EXERCISE BRIEF:
Lines before the one containing "[Suivez-nous LinkedIn] (1298, 43)" are left out. Retype that line and the rest through the end of the material exactly.

SUPPLIED DATA:
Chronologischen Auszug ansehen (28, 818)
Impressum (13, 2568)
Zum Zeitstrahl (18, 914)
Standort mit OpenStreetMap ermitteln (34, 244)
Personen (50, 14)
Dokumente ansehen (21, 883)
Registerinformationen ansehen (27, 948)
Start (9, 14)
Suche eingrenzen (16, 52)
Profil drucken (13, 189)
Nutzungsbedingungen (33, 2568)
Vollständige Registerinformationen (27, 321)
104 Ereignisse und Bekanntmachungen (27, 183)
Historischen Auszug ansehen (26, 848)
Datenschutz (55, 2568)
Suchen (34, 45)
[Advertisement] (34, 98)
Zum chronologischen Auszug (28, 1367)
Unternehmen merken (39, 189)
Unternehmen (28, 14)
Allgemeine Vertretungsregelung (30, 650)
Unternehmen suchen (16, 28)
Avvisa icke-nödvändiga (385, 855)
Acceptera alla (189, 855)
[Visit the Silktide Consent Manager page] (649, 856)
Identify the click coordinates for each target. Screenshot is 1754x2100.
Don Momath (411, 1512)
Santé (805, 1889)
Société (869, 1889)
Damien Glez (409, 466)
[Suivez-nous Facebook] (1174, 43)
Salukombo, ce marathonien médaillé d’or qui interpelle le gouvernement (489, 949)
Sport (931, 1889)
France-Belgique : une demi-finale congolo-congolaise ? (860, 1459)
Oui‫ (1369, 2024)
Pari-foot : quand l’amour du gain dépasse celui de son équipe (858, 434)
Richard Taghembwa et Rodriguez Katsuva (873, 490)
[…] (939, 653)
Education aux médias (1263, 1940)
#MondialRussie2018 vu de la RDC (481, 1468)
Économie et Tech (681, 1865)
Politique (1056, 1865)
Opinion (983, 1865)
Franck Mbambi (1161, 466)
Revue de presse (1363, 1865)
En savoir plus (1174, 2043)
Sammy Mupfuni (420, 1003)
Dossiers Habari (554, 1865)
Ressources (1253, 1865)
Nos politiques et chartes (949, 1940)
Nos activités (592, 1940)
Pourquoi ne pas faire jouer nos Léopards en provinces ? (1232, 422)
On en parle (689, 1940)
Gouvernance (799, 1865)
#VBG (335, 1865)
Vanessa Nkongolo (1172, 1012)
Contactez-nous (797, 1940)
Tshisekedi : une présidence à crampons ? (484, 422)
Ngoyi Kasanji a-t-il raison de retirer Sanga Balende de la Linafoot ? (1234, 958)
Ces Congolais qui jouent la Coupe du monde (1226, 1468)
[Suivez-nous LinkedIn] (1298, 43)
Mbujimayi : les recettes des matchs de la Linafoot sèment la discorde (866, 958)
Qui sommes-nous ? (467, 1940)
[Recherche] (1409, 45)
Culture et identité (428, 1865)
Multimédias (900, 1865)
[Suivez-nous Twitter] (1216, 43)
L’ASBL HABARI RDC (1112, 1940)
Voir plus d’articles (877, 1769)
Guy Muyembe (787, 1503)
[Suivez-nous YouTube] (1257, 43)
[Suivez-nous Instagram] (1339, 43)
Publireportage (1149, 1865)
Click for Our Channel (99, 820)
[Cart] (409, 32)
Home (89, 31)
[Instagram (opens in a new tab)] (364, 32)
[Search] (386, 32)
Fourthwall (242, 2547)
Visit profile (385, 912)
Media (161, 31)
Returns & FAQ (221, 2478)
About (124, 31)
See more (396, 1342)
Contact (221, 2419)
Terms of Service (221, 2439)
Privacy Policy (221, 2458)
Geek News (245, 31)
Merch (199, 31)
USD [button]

WRITTEN ANSWER:
[Suivez-nous LinkedIn] (1298, 43)
Mbujimayi : les recettes des matchs de la Linafoot sèment la discorde (866, 958)
Qui sommes-nous ? (467, 1940)
[Recherche] (1409, 45)
Culture et identité (428, 1865)
Multimédias (900, 1865)
[Suivez-nous Twitter] (1216, 43)
L’ASBL HABARI RDC (1112, 1940)
Voir plus d’articles (877, 1769)
Guy Muyembe (787, 1503)
[Suivez-nous YouTube] (1257, 43)
[Suivez-nous Instagram] (1339, 43)
Publireportage (1149, 1865)
Click for Our Channel (99, 820)
[Cart] (409, 32)
Home (89, 31)
[Instagram (opens in a new tab)] (364, 32)
[Search] (386, 32)
Fourthwall (242, 2547)
Visit profile (385, 912)
Media (161, 31)
Returns & FAQ (221, 2478)
About (124, 31)
See more (396, 1342)
Contact (221, 2419)
Terms of Service (221, 2439)
Privacy Policy (221, 2458)
Geek News (245, 31)
Merch (199, 31)
USD [button]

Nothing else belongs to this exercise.